E Sorte a Sua em tê-lo encontrado - inversamente proporcional ao triste fim do Professor.
Um Forte Abraços! Jorge
ps: sempre é bom tomar cuidado com o vão central das escadas em formato espiral...
Jorge: grato pelo olhar;mas um cara que suicida-se fumando charuto deve ser complicado mesmo...rs,rs,rs.Forte abraço.
O nome Manassés significa esquecimento. Acho que até nisso você pensou, André, ao conceber essa concisa e intrincada narrativa. Fantástica lavra, meu amigo!
Marcelo: grato pelo olhar e comentário;a memória pode ser fuga e enfrentamento,simultaneamente ; a demência ,ás vezes,tenta associar-se ao que interpreta como poesia e os resultados são imprevisíveis ,muitas veze.Forte abraço.
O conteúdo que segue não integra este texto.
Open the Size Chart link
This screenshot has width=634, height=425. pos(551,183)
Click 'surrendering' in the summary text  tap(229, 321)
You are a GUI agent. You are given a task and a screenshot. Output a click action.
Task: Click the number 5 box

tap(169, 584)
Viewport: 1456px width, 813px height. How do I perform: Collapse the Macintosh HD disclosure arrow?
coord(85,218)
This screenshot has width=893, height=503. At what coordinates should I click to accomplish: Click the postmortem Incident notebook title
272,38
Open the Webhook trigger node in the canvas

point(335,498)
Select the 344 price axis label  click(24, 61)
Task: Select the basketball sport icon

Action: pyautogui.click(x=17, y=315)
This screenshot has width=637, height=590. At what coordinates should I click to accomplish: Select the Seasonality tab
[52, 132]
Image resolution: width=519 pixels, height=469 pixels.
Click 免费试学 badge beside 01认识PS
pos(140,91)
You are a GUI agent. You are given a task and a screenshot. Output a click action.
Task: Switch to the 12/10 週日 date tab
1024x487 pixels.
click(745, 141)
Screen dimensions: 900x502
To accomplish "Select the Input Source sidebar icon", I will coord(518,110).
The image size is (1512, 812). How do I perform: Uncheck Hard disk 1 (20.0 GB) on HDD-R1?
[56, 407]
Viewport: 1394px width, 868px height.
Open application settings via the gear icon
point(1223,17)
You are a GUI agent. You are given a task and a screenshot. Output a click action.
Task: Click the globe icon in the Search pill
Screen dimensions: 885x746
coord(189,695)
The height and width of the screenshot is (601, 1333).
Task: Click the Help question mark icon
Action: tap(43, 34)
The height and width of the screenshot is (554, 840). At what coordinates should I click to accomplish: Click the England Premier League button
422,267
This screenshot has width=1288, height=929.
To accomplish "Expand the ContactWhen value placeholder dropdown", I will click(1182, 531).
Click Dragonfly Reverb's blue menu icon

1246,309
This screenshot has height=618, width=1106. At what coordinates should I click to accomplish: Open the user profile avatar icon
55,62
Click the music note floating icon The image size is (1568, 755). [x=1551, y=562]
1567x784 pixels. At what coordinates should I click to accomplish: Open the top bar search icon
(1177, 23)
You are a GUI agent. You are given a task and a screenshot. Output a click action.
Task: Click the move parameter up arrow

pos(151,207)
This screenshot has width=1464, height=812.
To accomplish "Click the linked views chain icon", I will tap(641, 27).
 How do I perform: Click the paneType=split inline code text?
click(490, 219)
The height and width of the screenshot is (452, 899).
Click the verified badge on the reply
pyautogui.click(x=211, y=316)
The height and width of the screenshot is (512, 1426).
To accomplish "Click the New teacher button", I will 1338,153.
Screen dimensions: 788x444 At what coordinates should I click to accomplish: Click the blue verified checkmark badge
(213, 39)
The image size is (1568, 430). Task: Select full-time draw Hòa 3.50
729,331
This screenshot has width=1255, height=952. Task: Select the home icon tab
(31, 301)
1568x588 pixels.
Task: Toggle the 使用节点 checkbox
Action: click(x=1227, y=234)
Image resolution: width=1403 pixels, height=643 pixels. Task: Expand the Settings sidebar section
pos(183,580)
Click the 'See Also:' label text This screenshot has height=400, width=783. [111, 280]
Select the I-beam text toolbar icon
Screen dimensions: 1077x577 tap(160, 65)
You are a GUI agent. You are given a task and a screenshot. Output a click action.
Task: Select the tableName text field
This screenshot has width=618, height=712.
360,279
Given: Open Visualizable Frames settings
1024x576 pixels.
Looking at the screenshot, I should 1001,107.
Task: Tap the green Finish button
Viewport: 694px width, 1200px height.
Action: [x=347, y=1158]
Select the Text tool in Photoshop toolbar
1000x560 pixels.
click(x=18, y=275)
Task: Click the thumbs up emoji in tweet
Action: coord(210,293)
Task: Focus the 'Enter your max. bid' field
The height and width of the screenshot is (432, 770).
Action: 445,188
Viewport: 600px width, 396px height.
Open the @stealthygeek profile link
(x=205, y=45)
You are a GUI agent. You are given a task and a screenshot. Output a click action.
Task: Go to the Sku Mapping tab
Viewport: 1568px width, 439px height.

As memórias muitas vezes se eternizam e nos tornam fluxos mais humanos. Estes achados que nos fazem salivar as grandes e intensas lembranças.
Excelente texto.
Ainda bem que caiu em mãos de alguém que o fez reviver... Grata pela sua passagem pelas minhas páginas.
São muitos os espaço e o tempo de visitá-los, às vezes são quase que inexistentes, mas aqueles que me visitam faço questão de conhecer e retribuir a gentileza e atenção, afinal, todo aquele que escreve escreve para alguém...
Grande abraço!!!
Malu:grato pelo olhar e comentário.Forte abraço.